### [Work required]
Can you change "tab" to "pane" throughout the entries below, keep everything else the same, and give them back without the pictures?

### [Records supplied]
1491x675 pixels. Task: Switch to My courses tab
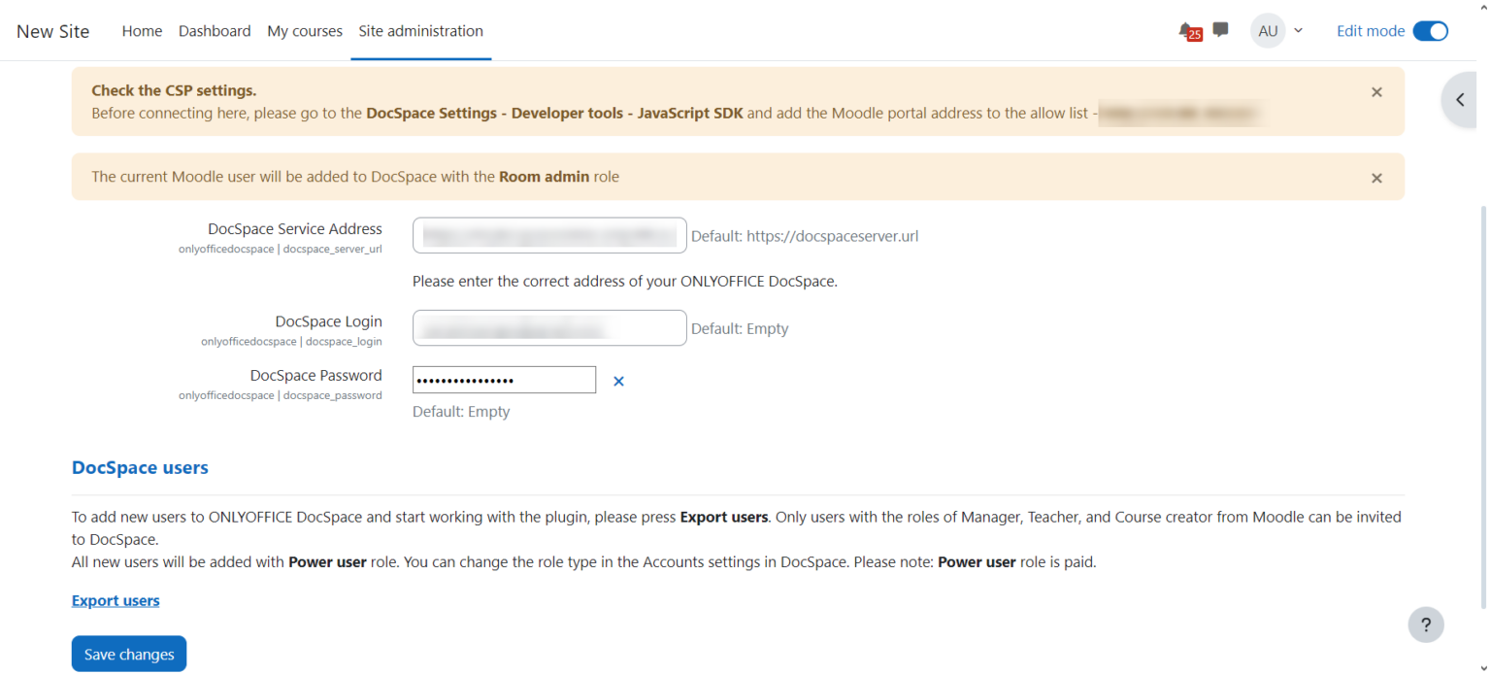pyautogui.click(x=304, y=30)
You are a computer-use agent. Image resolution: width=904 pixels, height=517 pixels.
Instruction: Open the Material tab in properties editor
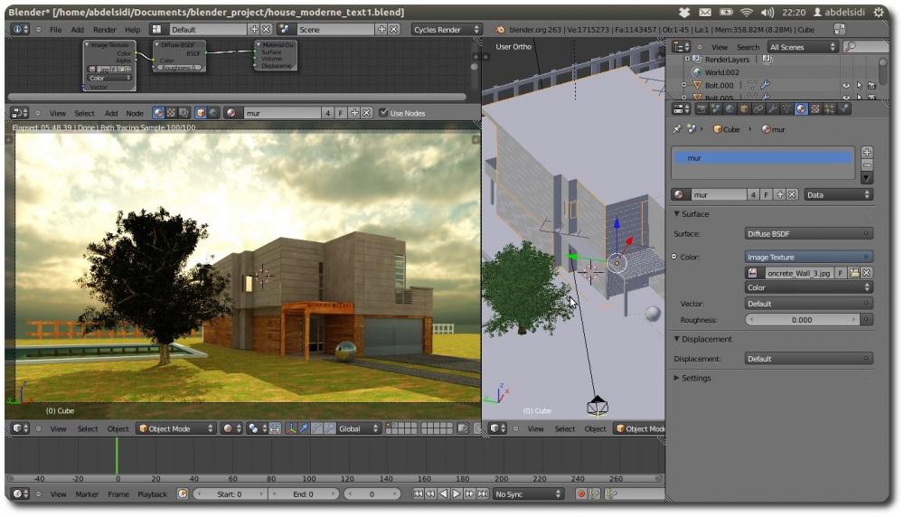(x=800, y=108)
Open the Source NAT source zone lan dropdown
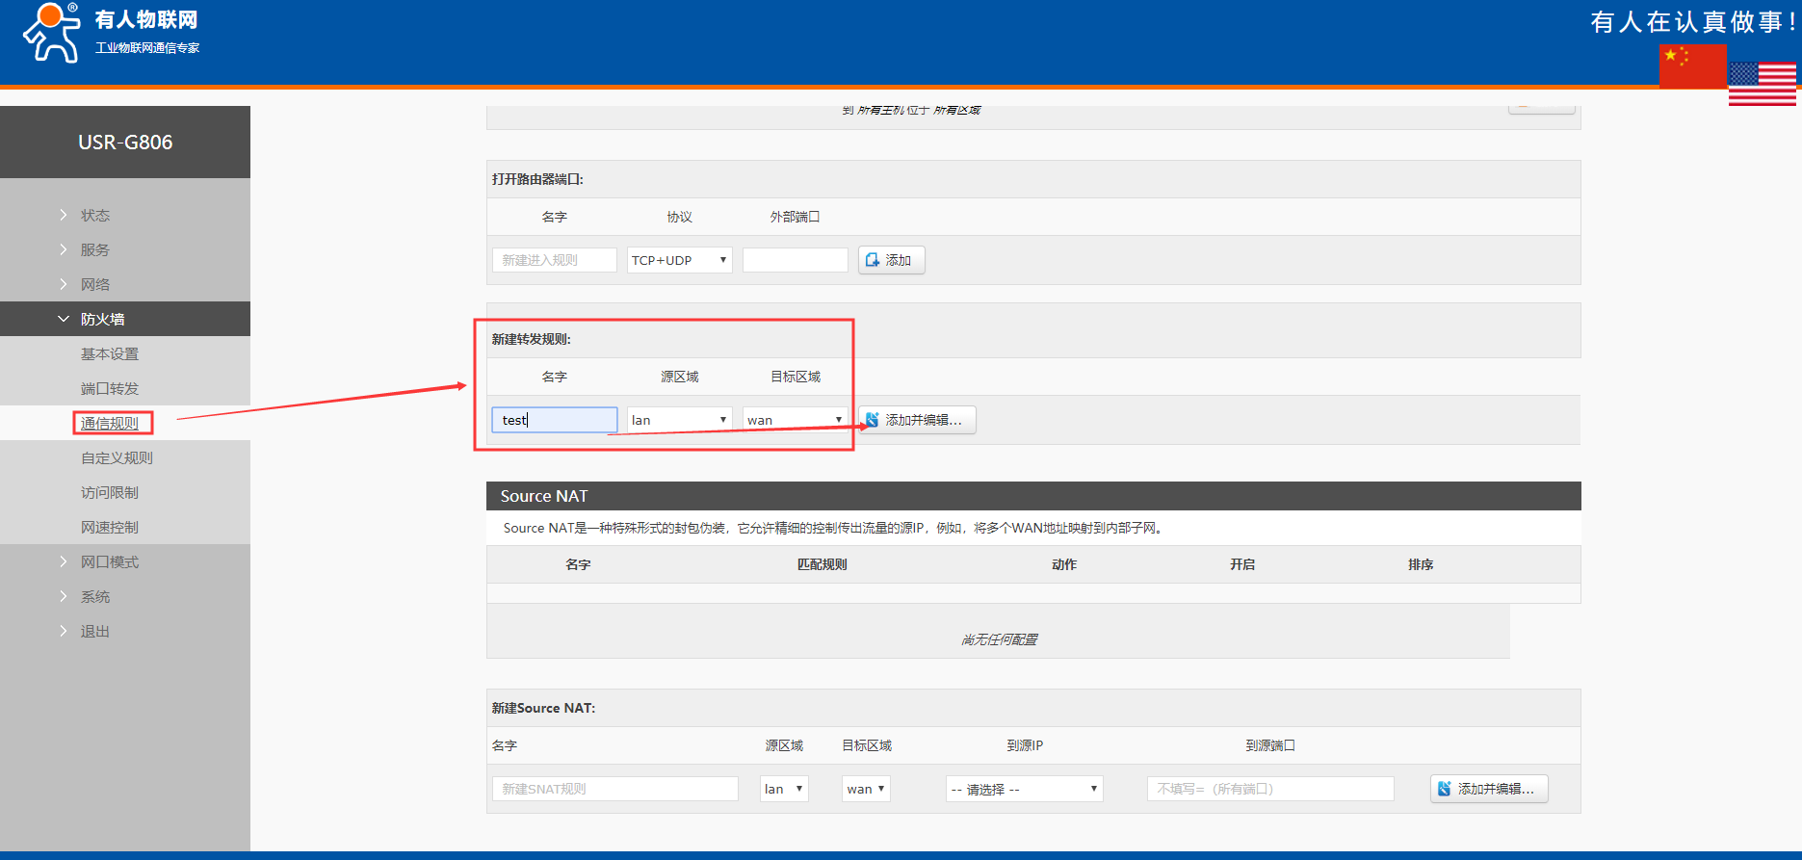This screenshot has width=1802, height=860. tap(784, 789)
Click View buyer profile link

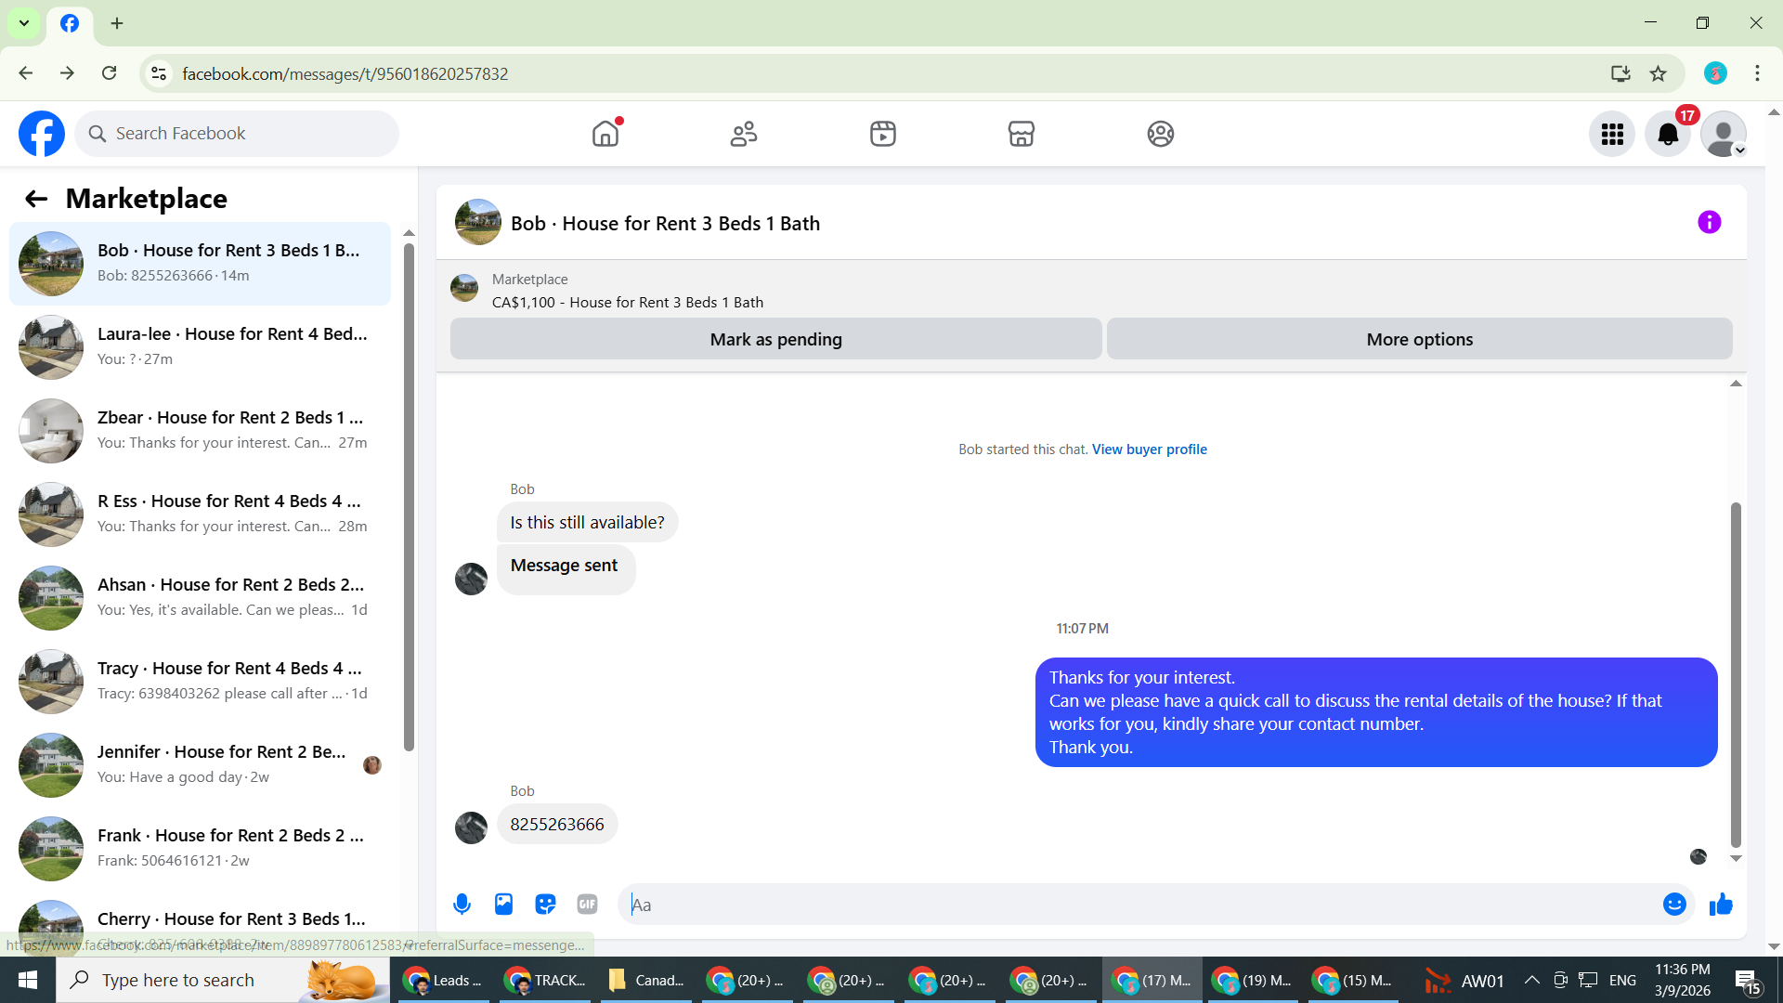click(1149, 449)
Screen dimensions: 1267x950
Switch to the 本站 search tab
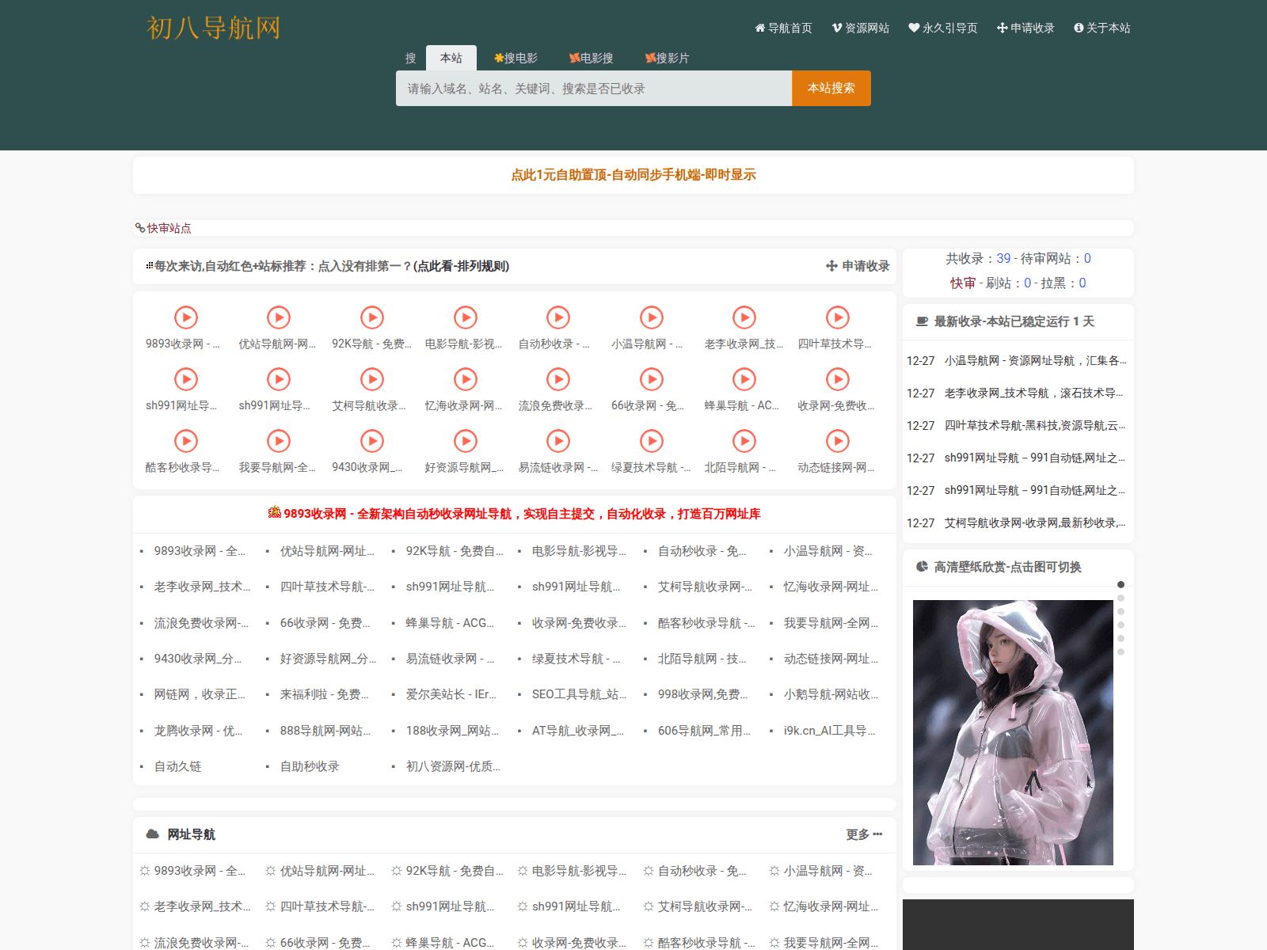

### [Written solution]
1491x675 pixels. Task: Switch to My courses pane
pyautogui.click(x=304, y=30)
You are a computer-use agent. Image resolution: width=904 pixels, height=517 pixels.
Instruction: Open the Material pane in properties editor
(x=800, y=108)
Open the Source NAT source zone lan dropdown
This screenshot has width=1802, height=860. tap(784, 789)
Click View buyer profile link

click(1149, 449)
Screen dimensions: 1267x950
Switch to the 本站 search pane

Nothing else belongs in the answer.